Paul likens Israel to an olive tree, rooted in God and nourished by the sap of His love and favor. Down through time, however, many Jews fell into unbelief. In the previous chapter, Paul describes how emphasis on observing the Law instead of trusting God’s promise blinded to them to its fulfillment in Jesus. “For I can testify about them that they are zealous for God, but their zeal is not based on knowledge,” he writes. (Romans 10.2) When time came to believe, they resisted. Doubt caused them to be broken off, pruned like useless limbs from a tree after which God grafted non-Jewish believers in their place. The nurturing sap would then bring Gentiles—whom Paul compares to branches “cut out of an olive tree that is wild by nature”—into conformity with the remaining “natural branches,” so the whole tree could bear the same fruit and grow at the same rate.

Roots

Although the Church eventually resolved its Jew-Gentile issues, it continues to suffer an identity crisis. It consistently relapses into the same mistake many Jews made: focusing on behavioral codes without believing God’s promise of acceptance. Millions of Christians today are more concerned about breaking rules than bearing fruit. Like legalistic Jews, they choose this approach out of self-interest, namely, to ensure their safety in the afterlife. In their zeal for God, they’ve lost vital knowledge of His purpose. They’re dead and don’t know it. They’ve been pruned from the family tree to make room for wild branches hungry for God’s nourishment and eager to produce fruit.

Items in a dataset
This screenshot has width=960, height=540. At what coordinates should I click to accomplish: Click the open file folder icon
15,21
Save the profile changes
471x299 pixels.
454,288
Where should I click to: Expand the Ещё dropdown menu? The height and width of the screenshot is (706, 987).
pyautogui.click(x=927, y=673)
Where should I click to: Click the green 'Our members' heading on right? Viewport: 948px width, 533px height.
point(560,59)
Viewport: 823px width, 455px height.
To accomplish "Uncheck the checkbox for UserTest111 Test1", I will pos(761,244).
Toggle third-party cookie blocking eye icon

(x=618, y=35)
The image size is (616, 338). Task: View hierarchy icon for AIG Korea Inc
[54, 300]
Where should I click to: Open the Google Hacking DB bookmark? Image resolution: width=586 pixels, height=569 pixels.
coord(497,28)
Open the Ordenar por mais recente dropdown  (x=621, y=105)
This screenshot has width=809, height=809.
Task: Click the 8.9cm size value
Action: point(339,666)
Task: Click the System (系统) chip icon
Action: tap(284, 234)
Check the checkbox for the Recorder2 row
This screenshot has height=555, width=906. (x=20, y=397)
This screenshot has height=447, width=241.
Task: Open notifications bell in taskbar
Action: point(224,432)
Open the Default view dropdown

• [Problems to work on]:
1. Update the rows from the one containing "Where should I click to: Open" down to the last row, changing "dropdown" to "drop-down list" and leaving everything else as it is.
2. Carry the olive tree passage forward from its final sentence.

• [Responses]:
1.
Where should I click to: Open the Google Hacking DB bookmark? Image resolution: width=586 pixels, height=569 pixels.
coord(497,28)
Open the Ordenar por mais recente drop-down list  (x=621, y=105)
This screenshot has width=809, height=809.
Task: Click the 8.9cm size value
Action: point(339,666)
Task: Click the System (系统) chip icon
Action: tap(284, 234)
Check the checkbox for the Recorder2 row
This screenshot has height=555, width=906. (x=20, y=397)
This screenshot has height=447, width=241.
Task: Open notifications bell in taskbar
Action: point(224,432)
Open the Default view drop-down list

2.
A lot of us are wild branches. We’ve grown up in isolation, fear, and shame. We’ve been shaped by harsh winds and weather. Yet none of this has hampered our desire to believe. One by one, God is grafting us into His family tree, feeding us with His love and mercy, and rejuvenating our spirits to bear fruit. As we take our places alongside other thriving branches, however, it’s important we not abuse God’s grace by boasting over the dead branches we replace. We’re there because God loves us, not because He needs us or we’re better than anyone else. As Paul put it, “You do not support the root, but the root supports you.”


We are grafted in God’s family tree to receive nourishment and bear fruit.

(Tomorrow: It’s All Legal)

Wednesday, January 21, 2009

Jubilee

Consecrate the fiftieth year and proclaim liberty throughout the land to all its inhabitants. It shall be a jubilee for you.

                        Leviticus 25.10

A Fresh Start

When I was little, one my favorite songs was “Rise and Shine”, a spiritual we sang in children’s church. I loved it for being full of magical-sounding phrases and brisk—a real toe-tapper, by far the happiest tune in our kiddy hymnals. Each verse repeated a phrase three times: “Rise, shine, give God the glory, glory!” in verse one; “We are climbing Jacob’s ladder, ladder” in verse two; and, “Every round goes higher and higher, higher” in the third. They all ended with: “In the Year of Jubilee.” If our teacher explained the Year of Jubilee, it didn’t stick. In our minds, “jubilee” conjured images of picnics, carnivals, and sunny celebrations, which was what made it so happy.

Once I understood Jubilee, I saw how closely our young imaginations captured its spirit—and why an unknown slave built a song replete with optimism on the premise. “Rise and Shine” is about life cycles, based on Leviticus 25. God instructs Israel, “When you enter the land I am going to give you, the land itself must observe a sabbath to the LORD.”  They’re to farm the land for six years and let it rest during the seventh, eating only what it yields on its own. After repeating the cycle seven times, a marvelous thing happens. The fiftieth year is declared a Year of Jubilee. All outstanding debts are settled. Property liens are lifted. Transactions that scattered tribes are nullified and families return to their roots. The Year of Jubilee gives Israel a fresh start—freedom to begin again with knowledge gained from the past to create a more prosperous, secure future.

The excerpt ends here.